Le problème:
Dans le texte ci-dessous sur l'évaluation des incidences Natura 2000, transcrivez mot pour mot le passage allant de « Le code de l’environnement français » jusqu'à « pas assez d’importance. » inclus.

Passage à examiner:

-*-*-

Le code de l’environnement français ne retient pas les activités soumises à déclaration dans le champ d’application
de l’évaluation des incidences Natura 2000. Mais un jugement d’un tribunal administratif français et un recours en manquement de la CJCE ont poussé l’Etat à bouger.
Trop laxiste, le droit français de l’environnement quant à
l’approbation de projets susceptibles de causer des dégâts aux sites classés Natura 2000? Les projets qui pourraient avoir un impact sur ce réseau écologique mis en place par la directive
européenne «Habitats» (1), doivent faire l’objet d’une évaluation de leurs incidences avant d’être approuvés. Or, le tribunal administratif de Besançon et l’avocat général de la Cour de justice
des communautés européennes (CJCE) montrent que la France n’y prête pas assez d’importance.
Dans le cadre d’un recours intenté par une association environnementale du Jura, qui a obtenu gain de cause, contre un arrêté préfectoral délivrant un récépissé de déclaration d’installation
classée à une entreprise exploitant notamment des boues de station d’épuration urbaine, le tribunal administratif de Besançon a estimé le 18 juin 2009 que le code de l’environnement, «qui permet
l’application d’un régime uniquement déclaratif [le moins contraignant de la réglementation sur les installations classées pour la protection de l’environnement, Ndlr] même en cas de projet
susceptible d’affecter de façon significative un site Natura 2000 n’est en tout état de cause (…) pas compatible avec la directive Habitats».
Une semaine plus tard, même constat, émanant cette fois de l’avocat général de la Cour de justice des communautés européennes (CJCE) dans le cadre d’un recours en manquement contre la France par
la Commission européenne pour mauvaise transposition de la directive Habitats. «Force est de constater que [le code de l’environnement] est incompatible avec (…) la directive Habitats, dans la
mesure où il limite la procédure d’évaluation des incidences sur le site aux travaux, ouvrages et aménagements soumis à autorisation».
Si ces activités soumises à déclaration n’ont pas été retenues dans le champ d’application de l’évaluation des incidences Natura 2000, c’est parce que «le régime de déclaration pour une ICPE
suppose un impact limité sur l’environnement», justifie Christian Barthod, sous-directeur des Espaces naturels au Meeddm. Une anomalie qui est tout de même en voie de résolution, depuis
l’adoption de la loi sur la responsabilité environnementale (LRE) du 1er août 2008, du fait du recours en manquement lancé par la Commission européenne en juin 2008.

-*-*-

Données sources:
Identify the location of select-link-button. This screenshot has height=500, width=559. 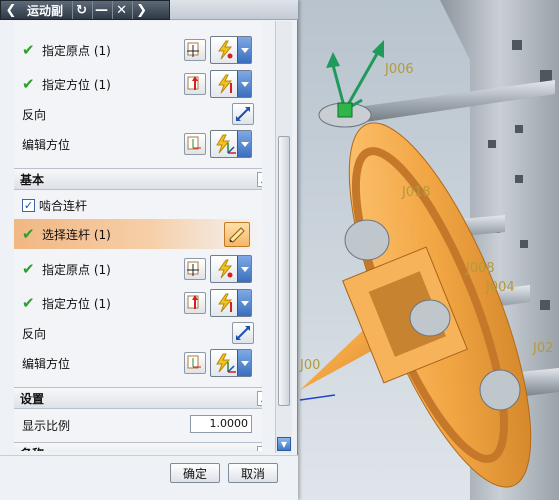
(237, 234).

-*-*-

Résultat ci-dessous:
Le code de l’environnement français ne retient pas les activités soumises à déclaration dans le champ d’application
de l’évaluation des incidences Natura 2000. Mais un jugement d’un tribunal administratif français et un recours en manquement de la CJCE ont poussé l’Etat à bouger.
Trop laxiste, le droit français de l’environnement quant à
l’approbation de projets susceptibles de causer des dégâts aux sites classés Natura 2000? Les projets qui pourraient avoir un impact sur ce réseau écologique mis en place par la directive
européenne «Habitats» (1), doivent faire l’objet d’une évaluation de leurs incidences avant d’être approuvés. Or, le tribunal administratif de Besançon et l’avocat général de la Cour de justice
des communautés européennes (CJCE) montrent que la France n’y prête pas assez d’importance.